女は思わず慌てて離婚届けを隠す。だが夫にはそれが何か分かったらしいがしばらく何も言わなかった。そして、二人はしばらくリビングのテーブルに置かれた花束を見つめ続けた。
「あ、あなた、望の誕生日は明日なのに、どうして今日花束なんて買ってくるのよ。」
女はそう言って笑いながら離婚届のことから気をそらせようとした。
「もう未来が別れたいなら、俺もサインするよ。ただ、さよらならの前に、聞いて欲しい。」
真剣な夫の言葉に、未来は固唾を飲む。
「今まで俺のこと、ありがとう。そのお礼に、花束を買ってきた。」
そう言って未来の夫はその花束を未来に向けて押しやる。それを見て、未来は泣きながら呆れて笑う。
「それなら、ちゃんとそれらしく花、渡したらいいじゃない。」
夫は頭を掻きながら、花束を両手で抱えてうやうやしく未来に渡した。
「ありがとう・・・。」
未来がそう言って花束を抱えると、夫は望の部屋兼仏間に行こうとした。未来は慌てて花束を置いて夫を制する。

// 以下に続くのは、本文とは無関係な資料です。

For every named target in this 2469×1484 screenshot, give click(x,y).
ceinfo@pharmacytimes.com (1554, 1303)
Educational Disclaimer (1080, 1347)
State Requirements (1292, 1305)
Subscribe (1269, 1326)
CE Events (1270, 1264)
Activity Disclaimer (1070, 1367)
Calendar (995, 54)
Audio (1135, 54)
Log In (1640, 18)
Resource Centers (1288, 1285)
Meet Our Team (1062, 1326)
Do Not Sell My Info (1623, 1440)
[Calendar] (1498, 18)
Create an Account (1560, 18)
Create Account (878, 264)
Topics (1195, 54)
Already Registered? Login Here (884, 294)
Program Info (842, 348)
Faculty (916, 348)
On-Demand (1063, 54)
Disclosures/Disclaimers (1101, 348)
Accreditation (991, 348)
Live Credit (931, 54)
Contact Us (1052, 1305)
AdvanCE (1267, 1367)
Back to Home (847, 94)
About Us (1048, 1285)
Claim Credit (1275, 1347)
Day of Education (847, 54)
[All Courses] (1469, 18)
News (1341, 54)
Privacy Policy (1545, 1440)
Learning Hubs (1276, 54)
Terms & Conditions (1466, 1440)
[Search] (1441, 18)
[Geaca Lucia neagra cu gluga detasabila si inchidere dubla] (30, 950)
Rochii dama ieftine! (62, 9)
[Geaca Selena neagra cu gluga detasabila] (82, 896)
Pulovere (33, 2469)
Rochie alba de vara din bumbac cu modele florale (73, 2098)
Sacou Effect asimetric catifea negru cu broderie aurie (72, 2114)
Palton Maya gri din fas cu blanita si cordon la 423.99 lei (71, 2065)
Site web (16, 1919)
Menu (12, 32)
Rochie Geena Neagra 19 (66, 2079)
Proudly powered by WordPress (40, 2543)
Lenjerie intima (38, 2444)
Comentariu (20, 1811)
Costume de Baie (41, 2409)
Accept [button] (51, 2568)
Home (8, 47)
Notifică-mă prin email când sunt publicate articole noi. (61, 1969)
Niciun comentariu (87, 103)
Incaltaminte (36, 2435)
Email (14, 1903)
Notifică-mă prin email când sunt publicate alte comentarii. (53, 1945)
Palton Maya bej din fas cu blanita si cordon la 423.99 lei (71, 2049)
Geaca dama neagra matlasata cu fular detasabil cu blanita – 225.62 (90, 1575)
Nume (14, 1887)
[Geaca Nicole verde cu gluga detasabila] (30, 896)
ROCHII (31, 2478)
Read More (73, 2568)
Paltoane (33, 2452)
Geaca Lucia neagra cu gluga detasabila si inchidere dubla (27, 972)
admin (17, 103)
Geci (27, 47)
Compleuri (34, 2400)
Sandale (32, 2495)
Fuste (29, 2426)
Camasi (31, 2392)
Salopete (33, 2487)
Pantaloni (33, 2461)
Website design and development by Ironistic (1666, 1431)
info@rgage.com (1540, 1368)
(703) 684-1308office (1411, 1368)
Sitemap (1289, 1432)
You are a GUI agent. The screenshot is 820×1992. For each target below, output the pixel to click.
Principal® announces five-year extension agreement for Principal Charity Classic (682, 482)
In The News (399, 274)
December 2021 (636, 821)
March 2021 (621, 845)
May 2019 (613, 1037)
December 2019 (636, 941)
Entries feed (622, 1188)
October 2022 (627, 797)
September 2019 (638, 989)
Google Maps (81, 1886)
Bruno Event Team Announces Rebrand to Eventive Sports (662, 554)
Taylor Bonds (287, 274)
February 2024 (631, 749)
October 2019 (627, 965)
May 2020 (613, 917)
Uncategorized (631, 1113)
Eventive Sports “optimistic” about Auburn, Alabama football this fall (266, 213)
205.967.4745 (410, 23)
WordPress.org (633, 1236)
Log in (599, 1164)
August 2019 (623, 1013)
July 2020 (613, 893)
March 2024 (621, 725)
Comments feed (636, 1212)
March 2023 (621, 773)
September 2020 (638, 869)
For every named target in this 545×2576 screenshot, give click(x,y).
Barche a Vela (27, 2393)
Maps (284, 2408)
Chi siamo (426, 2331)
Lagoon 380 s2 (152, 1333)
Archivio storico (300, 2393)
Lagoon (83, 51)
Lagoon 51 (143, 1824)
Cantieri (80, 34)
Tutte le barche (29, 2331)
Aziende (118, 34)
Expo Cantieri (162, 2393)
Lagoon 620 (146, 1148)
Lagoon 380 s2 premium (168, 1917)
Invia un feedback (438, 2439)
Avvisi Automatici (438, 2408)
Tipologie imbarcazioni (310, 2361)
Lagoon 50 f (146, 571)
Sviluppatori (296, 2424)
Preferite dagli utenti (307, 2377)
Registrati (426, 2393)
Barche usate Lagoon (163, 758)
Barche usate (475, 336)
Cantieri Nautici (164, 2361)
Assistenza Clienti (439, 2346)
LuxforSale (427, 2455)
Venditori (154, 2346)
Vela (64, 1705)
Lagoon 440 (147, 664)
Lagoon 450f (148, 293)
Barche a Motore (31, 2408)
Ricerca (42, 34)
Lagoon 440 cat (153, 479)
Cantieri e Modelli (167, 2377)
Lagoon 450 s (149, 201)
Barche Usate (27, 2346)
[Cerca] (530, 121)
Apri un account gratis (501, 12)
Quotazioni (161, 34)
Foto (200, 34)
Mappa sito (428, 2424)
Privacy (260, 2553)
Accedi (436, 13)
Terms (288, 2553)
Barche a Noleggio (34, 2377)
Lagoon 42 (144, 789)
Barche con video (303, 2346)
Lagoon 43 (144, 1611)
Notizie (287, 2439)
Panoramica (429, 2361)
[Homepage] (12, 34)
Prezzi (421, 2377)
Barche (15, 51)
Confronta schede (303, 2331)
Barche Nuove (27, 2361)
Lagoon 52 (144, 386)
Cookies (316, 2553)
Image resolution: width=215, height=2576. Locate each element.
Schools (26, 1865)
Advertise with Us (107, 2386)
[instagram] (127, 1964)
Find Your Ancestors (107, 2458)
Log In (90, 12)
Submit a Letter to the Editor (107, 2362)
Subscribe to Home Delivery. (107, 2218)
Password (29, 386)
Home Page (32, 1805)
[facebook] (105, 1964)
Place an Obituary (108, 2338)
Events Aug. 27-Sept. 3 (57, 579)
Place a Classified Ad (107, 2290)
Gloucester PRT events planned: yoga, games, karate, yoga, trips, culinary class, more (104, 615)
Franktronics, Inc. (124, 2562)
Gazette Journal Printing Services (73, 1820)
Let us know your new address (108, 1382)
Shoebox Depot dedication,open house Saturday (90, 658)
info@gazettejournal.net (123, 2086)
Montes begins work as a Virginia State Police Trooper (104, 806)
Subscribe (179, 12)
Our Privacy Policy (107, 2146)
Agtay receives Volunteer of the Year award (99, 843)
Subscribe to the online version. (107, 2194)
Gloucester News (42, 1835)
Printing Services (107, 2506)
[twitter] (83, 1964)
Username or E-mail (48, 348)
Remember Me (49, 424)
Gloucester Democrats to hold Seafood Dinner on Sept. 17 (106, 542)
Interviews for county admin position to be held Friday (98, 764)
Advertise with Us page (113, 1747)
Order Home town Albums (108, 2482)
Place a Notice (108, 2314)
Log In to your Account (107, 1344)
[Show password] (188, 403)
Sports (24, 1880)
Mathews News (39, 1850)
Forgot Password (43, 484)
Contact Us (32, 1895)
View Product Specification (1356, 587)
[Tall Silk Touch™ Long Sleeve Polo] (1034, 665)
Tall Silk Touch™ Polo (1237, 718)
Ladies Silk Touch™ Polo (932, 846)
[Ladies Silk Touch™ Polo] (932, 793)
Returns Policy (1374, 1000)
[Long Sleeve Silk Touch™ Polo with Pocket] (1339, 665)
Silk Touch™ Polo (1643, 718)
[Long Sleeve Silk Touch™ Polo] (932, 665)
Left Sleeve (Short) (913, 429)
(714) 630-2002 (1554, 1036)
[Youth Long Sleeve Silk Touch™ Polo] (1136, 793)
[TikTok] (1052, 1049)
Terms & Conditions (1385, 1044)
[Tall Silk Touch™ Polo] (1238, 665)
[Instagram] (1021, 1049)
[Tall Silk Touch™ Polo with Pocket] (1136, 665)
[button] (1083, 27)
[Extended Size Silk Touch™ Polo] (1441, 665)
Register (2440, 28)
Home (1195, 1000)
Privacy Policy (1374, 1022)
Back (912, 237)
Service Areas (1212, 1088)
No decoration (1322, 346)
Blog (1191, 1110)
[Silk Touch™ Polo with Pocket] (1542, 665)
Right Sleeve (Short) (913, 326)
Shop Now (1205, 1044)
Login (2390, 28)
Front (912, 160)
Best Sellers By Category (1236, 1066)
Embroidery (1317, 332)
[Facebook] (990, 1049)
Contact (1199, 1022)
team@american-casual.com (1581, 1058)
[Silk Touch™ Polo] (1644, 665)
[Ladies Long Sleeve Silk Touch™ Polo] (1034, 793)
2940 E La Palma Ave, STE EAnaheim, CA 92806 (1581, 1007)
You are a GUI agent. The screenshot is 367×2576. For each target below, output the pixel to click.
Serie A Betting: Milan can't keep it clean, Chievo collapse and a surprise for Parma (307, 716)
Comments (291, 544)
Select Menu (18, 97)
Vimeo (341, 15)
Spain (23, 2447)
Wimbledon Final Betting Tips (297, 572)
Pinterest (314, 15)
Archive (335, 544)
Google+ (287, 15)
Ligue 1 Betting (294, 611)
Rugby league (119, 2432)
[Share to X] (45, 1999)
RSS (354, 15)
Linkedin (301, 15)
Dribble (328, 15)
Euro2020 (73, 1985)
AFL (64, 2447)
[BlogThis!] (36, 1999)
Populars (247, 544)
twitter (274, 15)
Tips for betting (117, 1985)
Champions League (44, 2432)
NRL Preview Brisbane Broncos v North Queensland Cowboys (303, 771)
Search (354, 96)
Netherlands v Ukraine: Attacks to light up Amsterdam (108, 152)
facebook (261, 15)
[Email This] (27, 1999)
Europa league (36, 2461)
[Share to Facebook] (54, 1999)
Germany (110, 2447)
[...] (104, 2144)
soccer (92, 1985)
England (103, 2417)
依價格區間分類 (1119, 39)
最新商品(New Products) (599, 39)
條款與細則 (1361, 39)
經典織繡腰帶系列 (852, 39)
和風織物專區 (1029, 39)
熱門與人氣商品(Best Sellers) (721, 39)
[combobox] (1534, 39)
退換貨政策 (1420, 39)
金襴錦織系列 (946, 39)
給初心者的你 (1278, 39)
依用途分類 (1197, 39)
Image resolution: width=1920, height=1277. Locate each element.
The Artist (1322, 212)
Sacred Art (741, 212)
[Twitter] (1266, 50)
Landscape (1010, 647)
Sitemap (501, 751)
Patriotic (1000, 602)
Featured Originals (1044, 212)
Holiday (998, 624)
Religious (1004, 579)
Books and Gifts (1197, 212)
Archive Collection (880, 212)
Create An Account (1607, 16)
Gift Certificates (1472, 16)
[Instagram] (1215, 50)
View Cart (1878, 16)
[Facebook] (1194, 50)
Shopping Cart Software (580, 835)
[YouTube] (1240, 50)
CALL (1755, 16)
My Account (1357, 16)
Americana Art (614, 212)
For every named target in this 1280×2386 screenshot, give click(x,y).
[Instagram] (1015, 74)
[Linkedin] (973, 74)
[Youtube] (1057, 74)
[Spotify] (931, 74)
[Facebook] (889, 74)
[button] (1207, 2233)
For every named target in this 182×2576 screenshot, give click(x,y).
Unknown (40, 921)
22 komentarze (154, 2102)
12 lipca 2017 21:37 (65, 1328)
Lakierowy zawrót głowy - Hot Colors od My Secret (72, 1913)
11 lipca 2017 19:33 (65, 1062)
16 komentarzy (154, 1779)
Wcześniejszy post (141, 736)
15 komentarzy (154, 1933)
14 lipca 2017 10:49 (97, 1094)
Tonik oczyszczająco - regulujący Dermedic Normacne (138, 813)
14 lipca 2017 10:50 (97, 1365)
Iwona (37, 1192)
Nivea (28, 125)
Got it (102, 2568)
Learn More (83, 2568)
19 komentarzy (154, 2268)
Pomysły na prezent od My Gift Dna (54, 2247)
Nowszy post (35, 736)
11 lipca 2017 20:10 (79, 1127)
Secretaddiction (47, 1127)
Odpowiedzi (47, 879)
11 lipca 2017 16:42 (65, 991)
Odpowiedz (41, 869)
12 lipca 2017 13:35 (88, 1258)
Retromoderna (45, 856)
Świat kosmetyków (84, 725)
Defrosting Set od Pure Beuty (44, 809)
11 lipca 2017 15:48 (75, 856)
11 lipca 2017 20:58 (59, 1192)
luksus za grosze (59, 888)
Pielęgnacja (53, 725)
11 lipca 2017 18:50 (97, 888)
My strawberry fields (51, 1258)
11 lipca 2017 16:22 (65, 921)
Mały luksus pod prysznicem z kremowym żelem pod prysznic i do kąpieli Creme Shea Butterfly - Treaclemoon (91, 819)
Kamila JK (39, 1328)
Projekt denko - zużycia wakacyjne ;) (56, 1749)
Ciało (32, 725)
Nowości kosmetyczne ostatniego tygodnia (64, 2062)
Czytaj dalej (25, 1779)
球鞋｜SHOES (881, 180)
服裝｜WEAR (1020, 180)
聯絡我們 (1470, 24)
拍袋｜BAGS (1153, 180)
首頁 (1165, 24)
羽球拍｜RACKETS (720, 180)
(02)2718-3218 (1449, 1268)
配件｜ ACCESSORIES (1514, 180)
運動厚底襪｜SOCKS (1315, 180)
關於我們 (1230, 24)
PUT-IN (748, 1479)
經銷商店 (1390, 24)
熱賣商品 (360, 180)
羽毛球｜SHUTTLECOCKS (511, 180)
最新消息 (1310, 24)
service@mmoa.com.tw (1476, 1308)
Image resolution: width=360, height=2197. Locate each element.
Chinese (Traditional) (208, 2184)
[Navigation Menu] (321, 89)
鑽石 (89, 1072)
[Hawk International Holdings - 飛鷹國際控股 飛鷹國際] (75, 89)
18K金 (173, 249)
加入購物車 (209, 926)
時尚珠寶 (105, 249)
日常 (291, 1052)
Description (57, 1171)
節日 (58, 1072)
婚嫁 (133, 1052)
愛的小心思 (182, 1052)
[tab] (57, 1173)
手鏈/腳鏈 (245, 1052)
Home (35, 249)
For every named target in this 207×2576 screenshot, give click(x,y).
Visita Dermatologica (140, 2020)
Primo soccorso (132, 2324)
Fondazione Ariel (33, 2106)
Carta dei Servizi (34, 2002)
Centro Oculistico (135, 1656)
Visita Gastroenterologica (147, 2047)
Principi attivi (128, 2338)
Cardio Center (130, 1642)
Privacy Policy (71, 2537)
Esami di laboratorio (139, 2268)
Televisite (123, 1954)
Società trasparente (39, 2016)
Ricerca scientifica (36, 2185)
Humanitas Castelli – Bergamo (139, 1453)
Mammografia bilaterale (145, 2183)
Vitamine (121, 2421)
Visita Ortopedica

「だめ、望は今寝たばっかりだから、起こしちゃ・・・。」
そう言えば大抵夫は娘の部屋に行かないはずなのだが、夫は未来の言うことを聞かず、そのまま部屋を開けた。
「だめ、開けちゃだめ!」
未来は慌てて夫の側に言ってその手を掴むが、夫は優しく未来の手を離した。
「分かってる・・・。もう望は死んでるんだ。」
今まで頑なに娘の死を受け入れなかった夫が、あっさりと妻の未来の前で自分から認めた。その行為に思わず未来は腰が砕けてその場にしゃがみこんで泣いた。
今まで夫の妄想に付き合って疲れていたはずなのに、いざ夫が自分から受け入れる姿を見た時、未来のなかでも本当に娘が今死んでしまった気持ちになってしまっていた。
夫は未来はうずくまりながら泣くのを尻目に、仏壇に伏せられていた娘の遺影を立て直し、線香に火を付け、鐘を鳴らして目を閉じて、娘の遺影に向かってその魂を弔った。
未来は這いずりながら必死に夫の側まで向かい、夫にすがりついた。
そして、夫は妻を強く抱きしめ、しばらく一緒に泣いた。
やがて落ちつた頃、夫は恥ずかしそうに頭を掻き、妻の耳元で囁いた。
「どうか・・・未来がよければ、もう一度俺の側に居てくれないか?」
「今までずっと側に居たじゃない。」
夫の言葉に未来は思わず笑う。そして、嬉しくなって夫をさらに強く抱きしめた。
二人は抱き合い、ワルツを踊るように体をゆっくり揺らしながら言葉を交わす。
「なぁ、俺から病院の先生達に言って、これから望の月命日は半休取るから、一緒に墓参りに行こう。」
未来は無言で頷いた。
「ねぇ、耕太・・・。今日私にくれたお花、仏壇に半分飾っていい?」
「うん、いいよ。ありがとう。これからはもうケーキもおもちゃも買わなくていい。俺はもう当直のバイト辞めるから、これからずっと未来の側に居させてくれ。」
夫は未来に甘えるように頬ずりをした。未来は優しくその夫の髪を優しく撫でた。
次の日、未来は夫が目覚める前に離婚届をぐしゃぐしゃに破り、ニコニコしながらゴミ箱に丸めて捨てた。
岩見52度事件と、43/日常の冒頭までの間のお話です。
岩見夫妻の離婚の危機を救ったのもまた娘の望ちゃんのおかげのようでした。